Lecture 02: Globing, Ownership, Groups, and Permissions
Table of Contents
1 Pattern Matching in Unix File System
When working in the command line terminal, a common desire is to
perform operations over many files at once. For example, maybe we
want to print the contents using cat
of all files that start with
the name "file". If the directory contained many hundreds of such
files, then writing out each file name by hand would be terrible.
To alleviate such annoyances, the unix shell provides a simple
mechanisms for describing pattern matching. The process of
describing patterns to match a string is well studied in computer
science and is the basis of many theoretical thought. In this class
we will apply pattern matching in the shell to perform simple tasks,
and, in fact, you've seen some of this already when using grep
in
the last lab. Generally, we will use two pattern matching
techniques:
- Globbing: A shell driven pattern matching facility that allows the user to generally matching patterns in files and directories.

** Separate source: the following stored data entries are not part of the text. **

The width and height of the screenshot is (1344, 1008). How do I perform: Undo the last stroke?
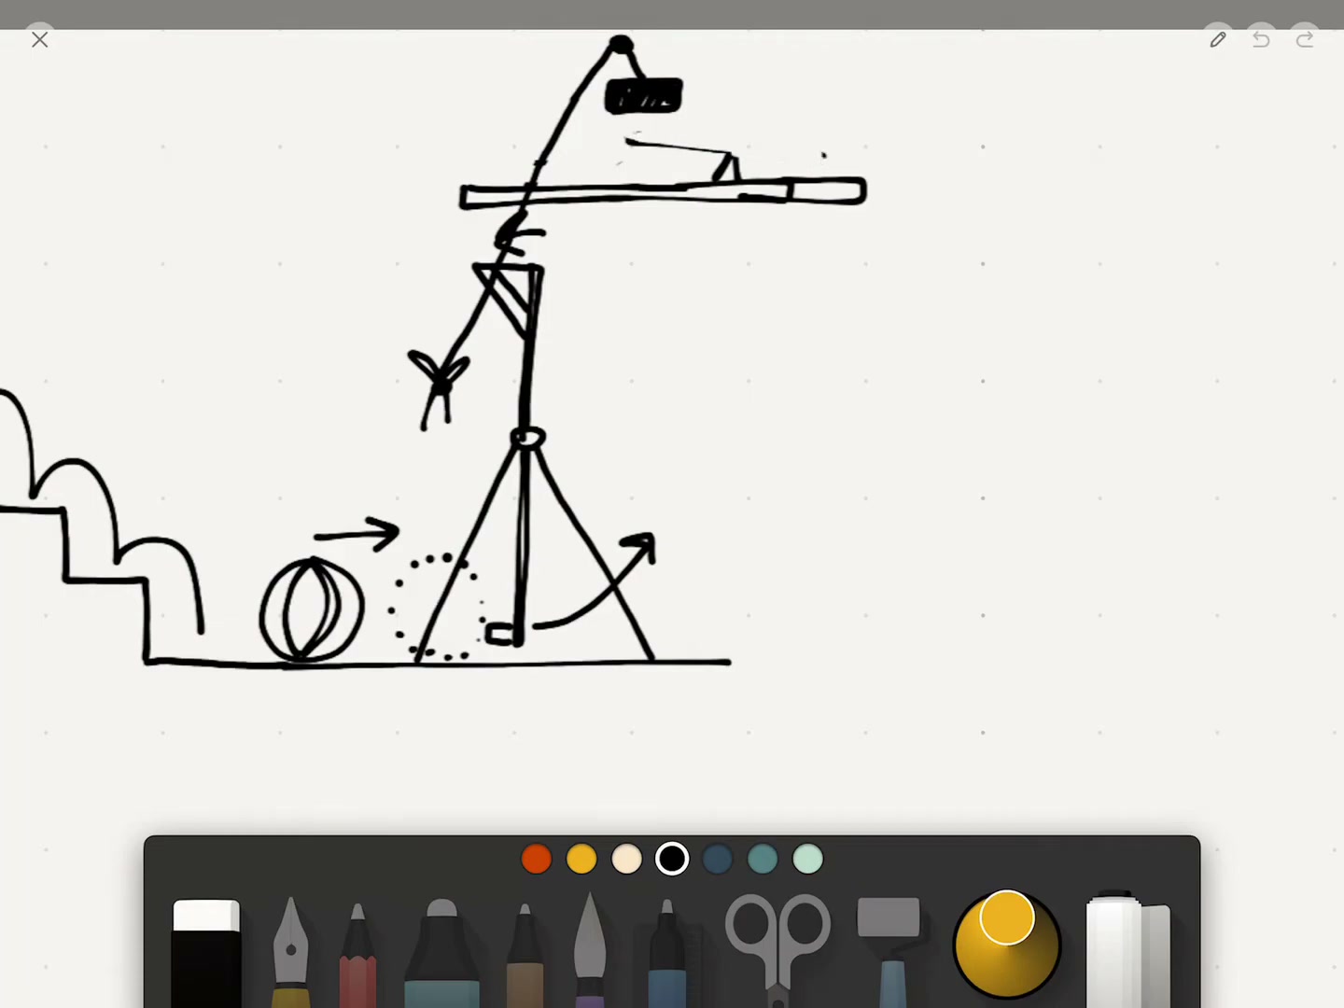coord(1261,39)
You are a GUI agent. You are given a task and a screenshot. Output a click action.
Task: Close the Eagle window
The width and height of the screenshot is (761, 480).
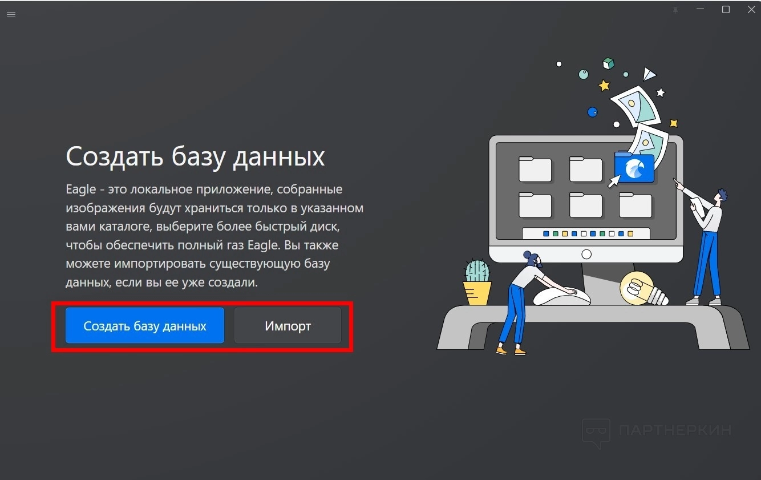coord(751,10)
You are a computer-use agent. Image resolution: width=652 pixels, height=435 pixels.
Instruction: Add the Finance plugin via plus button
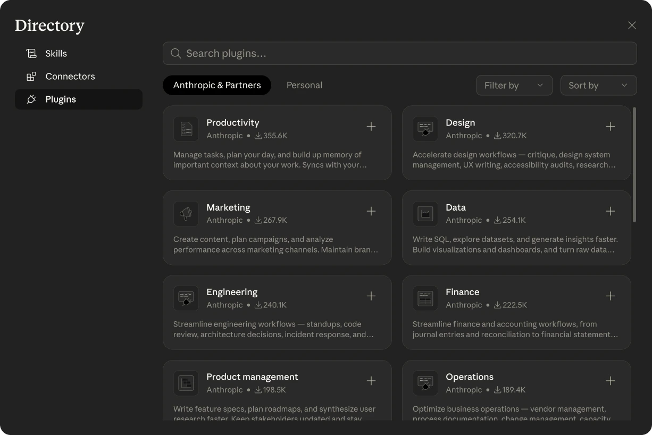click(611, 296)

- Regular Expressions : An expressive language of pattern
matching that can match contents and names of files and
directories through other command line tools, like
sed
andgrep
.
In this lecture, we will focus primarily on globbing, and in the lab, you will have some basic exposure to regular expressions.
2 Globbing
The globbing is actually a process of filename expansion which provides a way for the user to refer to multiple files at the same time. The key idea behind globing is that you can use a wildcard that can match anything and the wildcard then expands the command line with all the matched files or directories given the pattern. Think of this like a wildcard in poker: if you have a wildcard, then it can become any card you like. In the same way, when you use a wildcard in a pattern, it can inhabit any character you want to match in some specified way.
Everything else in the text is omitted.